[작업] "Where should I click to: Click the Paint" 문구가 있는 줄부터 "[x=1195, y=74]" 문구가 있는 줄까지, 양 끝 줄을 포함해 그 사이의 줄만 마크다운 표로 다시 작성하세요. 열 이름은 '번호'와 '줄'로 하고, 빈 줄은 빼세요.

[데이터셋]
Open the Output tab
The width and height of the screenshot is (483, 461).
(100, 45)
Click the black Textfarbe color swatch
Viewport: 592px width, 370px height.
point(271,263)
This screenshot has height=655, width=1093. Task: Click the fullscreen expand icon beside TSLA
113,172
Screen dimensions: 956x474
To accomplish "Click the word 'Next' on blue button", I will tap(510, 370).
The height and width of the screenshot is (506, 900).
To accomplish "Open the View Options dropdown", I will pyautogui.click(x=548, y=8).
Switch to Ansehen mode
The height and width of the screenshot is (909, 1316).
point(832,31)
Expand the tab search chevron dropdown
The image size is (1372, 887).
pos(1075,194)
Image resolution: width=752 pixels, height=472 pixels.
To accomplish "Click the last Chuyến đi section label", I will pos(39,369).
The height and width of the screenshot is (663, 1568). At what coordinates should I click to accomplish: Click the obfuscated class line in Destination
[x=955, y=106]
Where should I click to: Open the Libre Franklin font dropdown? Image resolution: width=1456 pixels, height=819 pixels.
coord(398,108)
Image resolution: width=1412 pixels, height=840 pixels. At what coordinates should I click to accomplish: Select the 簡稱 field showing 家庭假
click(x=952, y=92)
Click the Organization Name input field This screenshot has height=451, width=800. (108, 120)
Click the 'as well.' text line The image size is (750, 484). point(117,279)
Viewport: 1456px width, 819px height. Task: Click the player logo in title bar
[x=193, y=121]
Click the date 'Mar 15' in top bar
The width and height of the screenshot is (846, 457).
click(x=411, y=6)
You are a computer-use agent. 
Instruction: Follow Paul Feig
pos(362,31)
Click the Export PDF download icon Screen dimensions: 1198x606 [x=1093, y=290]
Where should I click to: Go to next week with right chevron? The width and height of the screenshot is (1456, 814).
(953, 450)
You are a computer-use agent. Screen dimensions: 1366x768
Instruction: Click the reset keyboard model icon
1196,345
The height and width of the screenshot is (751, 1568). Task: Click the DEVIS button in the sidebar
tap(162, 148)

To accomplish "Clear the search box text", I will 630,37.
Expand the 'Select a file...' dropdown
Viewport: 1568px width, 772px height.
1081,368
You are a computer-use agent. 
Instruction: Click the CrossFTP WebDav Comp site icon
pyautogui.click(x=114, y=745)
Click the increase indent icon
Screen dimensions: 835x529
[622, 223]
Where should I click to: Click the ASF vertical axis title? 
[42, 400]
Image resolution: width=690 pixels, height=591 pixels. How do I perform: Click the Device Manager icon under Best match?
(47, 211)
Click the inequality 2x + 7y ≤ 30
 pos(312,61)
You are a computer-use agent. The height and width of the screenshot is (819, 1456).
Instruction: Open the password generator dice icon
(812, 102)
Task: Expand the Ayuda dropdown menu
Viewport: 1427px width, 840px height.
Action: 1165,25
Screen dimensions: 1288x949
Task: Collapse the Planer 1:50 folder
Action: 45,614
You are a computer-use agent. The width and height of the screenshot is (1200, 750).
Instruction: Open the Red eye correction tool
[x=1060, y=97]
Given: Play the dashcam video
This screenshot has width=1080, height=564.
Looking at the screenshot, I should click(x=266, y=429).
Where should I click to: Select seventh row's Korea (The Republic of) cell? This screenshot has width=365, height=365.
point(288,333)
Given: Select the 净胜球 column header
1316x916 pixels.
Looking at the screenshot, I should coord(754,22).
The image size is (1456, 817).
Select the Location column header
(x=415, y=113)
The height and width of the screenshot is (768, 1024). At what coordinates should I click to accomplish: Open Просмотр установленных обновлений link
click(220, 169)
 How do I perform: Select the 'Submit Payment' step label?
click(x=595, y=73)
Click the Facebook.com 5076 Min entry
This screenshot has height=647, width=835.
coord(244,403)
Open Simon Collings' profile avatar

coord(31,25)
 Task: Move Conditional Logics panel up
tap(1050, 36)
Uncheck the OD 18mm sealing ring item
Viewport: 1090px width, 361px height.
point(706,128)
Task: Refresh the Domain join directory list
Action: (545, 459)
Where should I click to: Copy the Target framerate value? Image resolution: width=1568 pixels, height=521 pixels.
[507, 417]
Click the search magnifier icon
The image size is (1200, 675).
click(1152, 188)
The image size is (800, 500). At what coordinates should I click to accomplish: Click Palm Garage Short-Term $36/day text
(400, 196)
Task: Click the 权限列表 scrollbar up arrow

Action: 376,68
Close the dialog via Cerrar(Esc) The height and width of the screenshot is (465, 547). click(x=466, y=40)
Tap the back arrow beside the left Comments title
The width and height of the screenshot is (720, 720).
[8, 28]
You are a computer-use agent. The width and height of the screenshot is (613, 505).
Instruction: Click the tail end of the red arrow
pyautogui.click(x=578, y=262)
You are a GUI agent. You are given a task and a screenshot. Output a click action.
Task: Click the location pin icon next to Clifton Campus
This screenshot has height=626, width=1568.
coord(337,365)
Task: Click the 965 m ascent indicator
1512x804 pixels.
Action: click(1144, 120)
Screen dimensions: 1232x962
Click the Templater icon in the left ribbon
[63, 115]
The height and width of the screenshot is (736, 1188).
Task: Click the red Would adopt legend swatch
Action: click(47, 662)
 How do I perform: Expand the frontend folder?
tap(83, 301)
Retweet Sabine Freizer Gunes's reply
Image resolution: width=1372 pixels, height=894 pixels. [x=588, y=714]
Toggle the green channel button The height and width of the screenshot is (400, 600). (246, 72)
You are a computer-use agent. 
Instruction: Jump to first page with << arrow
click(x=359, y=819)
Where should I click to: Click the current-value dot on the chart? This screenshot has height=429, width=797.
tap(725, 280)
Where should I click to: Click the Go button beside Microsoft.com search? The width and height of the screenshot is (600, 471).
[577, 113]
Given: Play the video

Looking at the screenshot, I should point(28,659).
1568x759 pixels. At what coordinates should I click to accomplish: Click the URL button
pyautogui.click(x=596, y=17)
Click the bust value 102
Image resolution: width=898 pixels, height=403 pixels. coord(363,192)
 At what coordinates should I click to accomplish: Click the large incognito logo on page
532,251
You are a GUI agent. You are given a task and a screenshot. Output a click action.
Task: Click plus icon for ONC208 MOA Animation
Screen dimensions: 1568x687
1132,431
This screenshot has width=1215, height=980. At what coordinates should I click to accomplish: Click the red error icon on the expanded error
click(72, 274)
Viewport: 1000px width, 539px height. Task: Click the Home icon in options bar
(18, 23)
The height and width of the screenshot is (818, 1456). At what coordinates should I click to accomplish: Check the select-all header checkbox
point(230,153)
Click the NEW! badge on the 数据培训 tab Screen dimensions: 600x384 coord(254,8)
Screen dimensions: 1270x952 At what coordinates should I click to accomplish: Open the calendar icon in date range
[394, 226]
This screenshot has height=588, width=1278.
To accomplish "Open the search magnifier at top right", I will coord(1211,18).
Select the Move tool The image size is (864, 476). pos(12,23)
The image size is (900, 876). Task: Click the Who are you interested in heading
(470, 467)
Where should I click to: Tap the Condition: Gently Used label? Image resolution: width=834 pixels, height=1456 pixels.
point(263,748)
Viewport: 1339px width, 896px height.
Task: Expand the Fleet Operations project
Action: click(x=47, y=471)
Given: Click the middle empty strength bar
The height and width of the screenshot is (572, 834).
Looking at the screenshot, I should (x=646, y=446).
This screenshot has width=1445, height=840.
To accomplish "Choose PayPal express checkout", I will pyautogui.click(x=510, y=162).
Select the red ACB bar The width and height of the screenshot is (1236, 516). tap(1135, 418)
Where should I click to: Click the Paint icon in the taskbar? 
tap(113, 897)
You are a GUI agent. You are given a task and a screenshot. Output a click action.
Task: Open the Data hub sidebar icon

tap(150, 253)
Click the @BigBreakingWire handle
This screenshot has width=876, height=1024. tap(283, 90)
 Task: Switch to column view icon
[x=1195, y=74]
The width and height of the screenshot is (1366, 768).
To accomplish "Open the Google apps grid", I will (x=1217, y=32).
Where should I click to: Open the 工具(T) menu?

[응답]
| 번호 | 줄 |
|---|---|
| 1 | Where should I click to: Click the Paint icon in the taskbar?  |
| 2 | tap(113, 897) |
| 3 | You are a GUI agent. You are given a task and a screenshot. Output a click action. |
| 4 | Task: Open the Data hub sidebar icon |
| 5 | tap(150, 253) |
| 6 | Click the @BigBreakingWire handle |
| 7 | This screenshot has width=876, height=1024. tap(283, 90) |
| 8 |  Task: Switch to column view icon |
| 9 | [x=1195, y=74] |